Das Wort „Kalender“ kommt vom lateinischen „calare“=(aus)rufen. Mit „Kalendae“ wurde im alten Rom der erste Tag jedes Monats bezeichnet, dieser wurde von den Priestern nach der ersten Sichtung des neuen Mondes „ausgerufen“.
Der heute gebräuchliche mohammedanische Kalender ist ein reiner Mondkalender. Der Monat hat abwechselnd 29 und 30 Tage (Durchschnitt 29,5 - leider etwas zu kurz!). Das Jahr hat 12 Monate und somit 354 Tage. Zum genaueren Gleichlauf der Mondphasen mit der Tageszählung sind in 30 Jahren 11 Schaltjahre zu 355 Tagen erforderlich, damit kommen die Moslems auf 29,53055=(30*354+11)/(30*12) (vergleiche mit 29,5306, schon ganz gut!). Als Folge wandern jedoch ihre Monate durch das Sonnenjahr.
Sonnenkalender
Der Wechsel der Jahreszeiten bestimmt den Lebenszyklus der Pflanzen. Aussaat, Reife und Ernte sind die Fixpunkte der Ackerbauern. Hier wird nun der jährliche Sonnengang zum entscheidenden Element. Wann ist nun Jahresbeginn?

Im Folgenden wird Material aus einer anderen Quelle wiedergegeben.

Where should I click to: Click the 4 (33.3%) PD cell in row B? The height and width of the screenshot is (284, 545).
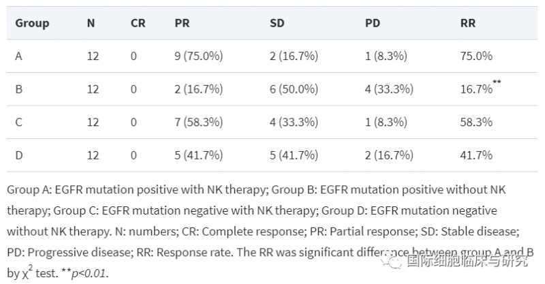(x=389, y=89)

Meist war es der Frühlingsbeginn. Bei den Hebräern war er bestimmt durch das Reifen der Gerste, die Römer legten ihn auf den 1. März. Unser heutiger Sonnenkalender stammt aus der römischen Tradition. Das alte römische Jahr bestand aus 10 Monaten, danach folgte eine namenslose Winterlücke. Später wurden Januar und Februar in diese Lücke gefügt. Die Monate waren 31, 29 und 28 Tage lang, dazu kamen unübersichtlich angeordnete Schalttage. Das wachsende Weltreich erforderte eine klare Regelung. Diese erfolgte durch Cäsar, er diktierte die Regeln des „julianischen Kalenders“:
- das Gemeinjahr hat 365 Tage
- das Jahr beginnt mit dem 1. Januar
- Jedes 4. Jahr enthält einen Schalttag
In einem Schaltjahr ist aber nicht der 29. Februar der Schalttag, sondern der Tag nach dem 24.! Das wurde ebenfalls von Cäsar festgelegt, er wollte damit die bereits auf den Märzbeginn ausgerichteten Festtagsbezeichnungen Ende Februar unverändert lassen (Antwort auf Frage 5).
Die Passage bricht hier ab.